Now if you are thinking like I am, you're thinking, "They are coming out, grind the clock and keep shoving the Broncos around. It's going to be a close finish, but they can win this game." They get the ball to start the second half and score a TD on a 13 play drive which featured Ford picking up big chunks of running yards sprinkled in with a few long catch and runs. Things start to become a bit concerning when they got in the Red Zone and called pass after pass after running down the field twice in a row. Everyone watching the game across NE Ohio had to be screaming at the TV "RUN THE FUCKING BALL!". Even whoever was announcing the game picked up on it and openly questioned what the hell the thought process was in the play calling. They miss the two point conversion to tie the game on a, you guessed it, passing play and were down 14-12.
When they get the ball back, the Browns run three more ineffective passing plays and DTR gets assassinated by a Broncos linebacker on a hit reminiscent of something from "The Longest Yard". I'm talking the good one with Burt Reynolds, not the shit remake with Adam Sandler. It wasn't so much that the hit was dirty, it was just, I don't know... oddly personal bordering on criminal? Thompson-Robinson left the stadium with a broken face having gone 14-29 for 134 yards after 3 quarters. The only quarterbacks on pace for more attempts than him were in hopeless blowouts or Gardiner Minshew (another team that absolutely refuses to run the ball despite having two outstanding running backs). After the broken face, the game just got away from the Browns.
I didn't hear what Stefanski said in the press conference for his rationale on the offensive game plan. It's pointless to listen to him speak as he is reflective of American Corporate Culture that thrives when you say nothing in the most mundane way possible.

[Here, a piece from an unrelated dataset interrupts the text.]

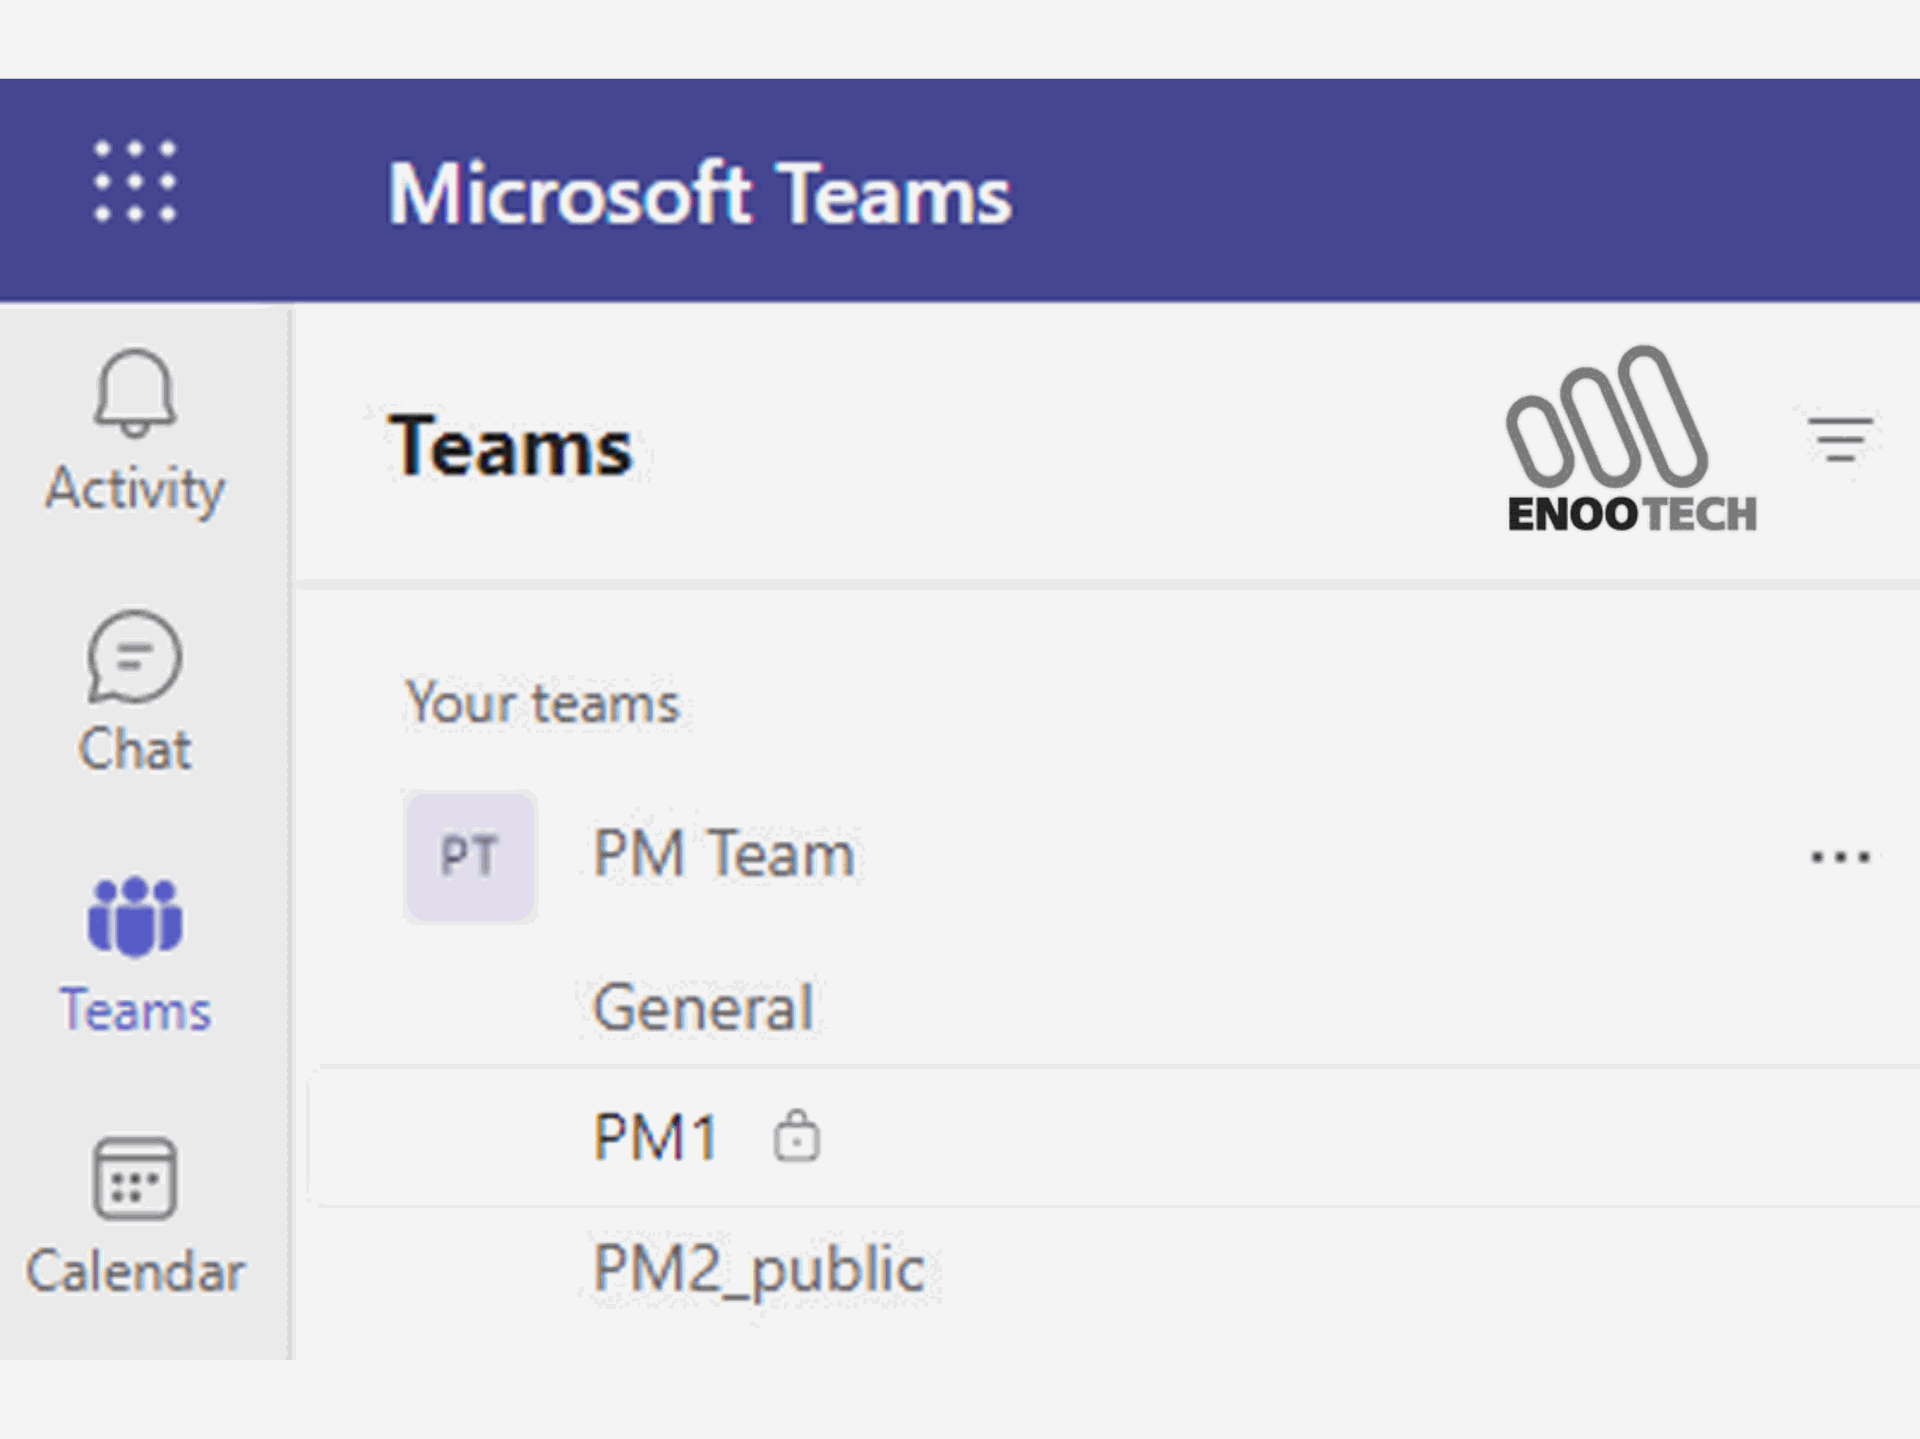Open the Calendar icon in sidebar
Viewport: 1920px width, 1439px height.
coord(135,1178)
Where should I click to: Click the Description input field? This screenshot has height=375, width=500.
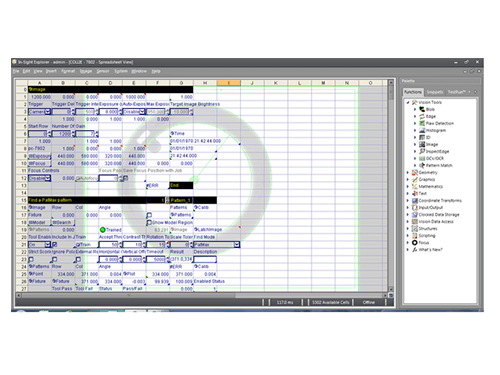point(205,259)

If that dude goes into some mega corporation after football, he's going to be a helluva Regional Vice President. "We took a look at what the situation was and tried to put our people in the best scenario to maximize success, to gain an unfair yield overall while making sure to remain true to our identity as an organization." That fits for podium ready StefanskiSpeakTM just as well as it does for the Regional Vice President at Glanotech International (for all your logistical sprocket needs). It would be so refreshing to hear Stefanski speak honestly and say, "I don't know what the hell happened. I just got carried away and forgot we were trying to win an NFL game on the road with a rookie QB that wasn't all that great in college. Why did I keep asking him to make big time throws that across the field the other coach wasn't asking Russell Wilson to make? Man, you guys got me. I really fucked that up." Stefanski is like that neighbor you have that is obsessive about his lawn. He's polite to you when he sees your dog take a dump on it but you know is burning inside with the rage of a thousand white suns. Dude, let it rip. We'd like you a lot better if you did.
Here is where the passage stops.